The MEDGI-Carb trial aimed to evaluate the relevance of the GI in the context of a MED-style HEP. The clinical utility of the GI is still under debate, despite decades of research and a plethora of trials [[12], [13], [14]]. Conversely, there is relatively less evidence — particularly experimental evidence — on the health-promoting effects of a MED-style HEP [70]. The results of the MEDGI-Carb trial have the potential to answer important questions pertaining to both Mediterranean-style eating patterns and the relevancy of the long-term effects of GI in a non-diabetic population. The results of the MEDGI-Carb trial have the potential to inform health care providers and the public regarding the importance of consuming low GI carbohydrate foods as part of a Mediterranean-style eating pattern.

The MEDGI-Carb trial utilized several strategies to successfully implement dietary control, including dietary counseling, provision of specific study foods to participants during the intervention, frequent checks and documentation of food intake (Sweden, Italy) or completion of itemized menu checklists (Sweden, USA), and offering cooking classes to enhance participant self-efficacy. Further, the robustness of the primary manipulated variable (GI of the carbohydrate foods) was ensured through independent analyses to ensure that the GI of the carbohydrate foods were sufficiently different between the low- and high-GI groups. Additional strengths of the MEDGI-Carb study include strong clinical design features such as randomization, blinding, provision of tools to participants to enhance compliance to study protocols (weight scales, measuring tools, etc. In US), and an appropriate sample size with respect to effect size and power based on previous research. These features place the current research in a strong position to investigate GI and dietary patterning in a meaningful way.

In addition to the numerous avenues we have taken in assessing glucose homeostasis, we are positioned to answer other emerging questions in nutrition science such as, 1) to what extent the gut microbiome and specific metabolic profiles may moderate or indicate dietary intervention-induced changes in cardiometabolic health via collection of blood and stool samples, 2) the impact of dietary interventions on indices of sleep quality via objective (Actiwatch) and subjective (PSQI, ESS) measures, and 3) ratings of subjective health and well-being via collection of self-rated health assessments (SF-36v2). Collectively, the current research has the potential to provide a wealth of knowledge which can address outstanding questions in regard to GI and Mediterranean-style eating patterns, as well as generate promising new leads and hypotheses.

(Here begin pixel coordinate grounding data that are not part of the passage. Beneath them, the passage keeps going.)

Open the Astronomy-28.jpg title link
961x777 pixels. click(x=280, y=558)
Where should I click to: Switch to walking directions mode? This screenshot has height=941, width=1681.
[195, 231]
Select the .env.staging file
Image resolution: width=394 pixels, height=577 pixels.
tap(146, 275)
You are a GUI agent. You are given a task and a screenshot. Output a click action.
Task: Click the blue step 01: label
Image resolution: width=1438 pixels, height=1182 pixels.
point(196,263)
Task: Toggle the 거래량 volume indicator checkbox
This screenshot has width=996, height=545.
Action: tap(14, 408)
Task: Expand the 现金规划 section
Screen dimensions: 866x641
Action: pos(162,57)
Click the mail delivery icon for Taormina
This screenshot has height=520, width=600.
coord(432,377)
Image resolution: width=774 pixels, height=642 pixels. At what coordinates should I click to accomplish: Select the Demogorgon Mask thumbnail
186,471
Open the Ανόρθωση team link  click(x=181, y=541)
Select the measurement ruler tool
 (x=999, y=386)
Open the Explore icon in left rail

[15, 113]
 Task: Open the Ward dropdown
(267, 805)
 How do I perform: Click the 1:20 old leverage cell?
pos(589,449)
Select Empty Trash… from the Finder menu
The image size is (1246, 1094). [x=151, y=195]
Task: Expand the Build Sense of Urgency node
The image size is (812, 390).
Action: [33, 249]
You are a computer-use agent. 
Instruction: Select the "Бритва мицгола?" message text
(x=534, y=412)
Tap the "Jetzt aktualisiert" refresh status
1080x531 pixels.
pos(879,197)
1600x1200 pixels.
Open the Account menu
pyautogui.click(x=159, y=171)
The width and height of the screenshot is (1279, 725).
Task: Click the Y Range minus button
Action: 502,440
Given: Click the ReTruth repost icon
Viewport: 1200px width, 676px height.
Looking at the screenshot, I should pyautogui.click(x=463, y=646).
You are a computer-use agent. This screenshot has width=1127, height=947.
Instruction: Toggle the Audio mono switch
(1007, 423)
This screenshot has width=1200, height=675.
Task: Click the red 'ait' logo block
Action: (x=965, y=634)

There may be important implications from this research regardless of whether the results support or refute our hypothesis. If our hypothesis is supported and there are greater improvements in indices of glucose control in the low-GI group relative to the high-GI group, then these novel findings would provide additional support for the potential relevancy of the GI in a complete mixed diet among non-diabetic populations. Low GI and low glycemic load are inherent elements of a traditional Mediterranean diet [71]. If the more traditional low-GI version of the Med HEP in this study is more effective than the high-GI version, this would support the inclusion of low-GI foods as part of a Med HEP. Conversely, if the results are inconsistent with our hypothesis, this may suggest that differences in GI are not robust or masked in the context of an overall healthy eating pattern. Therefore, the study design and hypotheses put forth are unconditionally robust, as results supportive or unsupportive of the hypothesis provide new directions for future research and recommendations.

Declaration of competing interest

G.Riccardi is member of the Health and Wellbeing Advisory Board of the Barilla company; remuneration for this activity goes to his University Department. R. Landberg is the project leader for the Nordic Rye Forum (www.nordicryeforum.org), for which funding is provided by industrial partners and NKJ (Nordic Committee of Agricultural Research); R. Landberg is also principal investigator in research projects funded by Lantmännen and Barilla. He did not receive any remuneration, salary, or any other financial recompense from the food industry. W. Campbell reports no competing interests.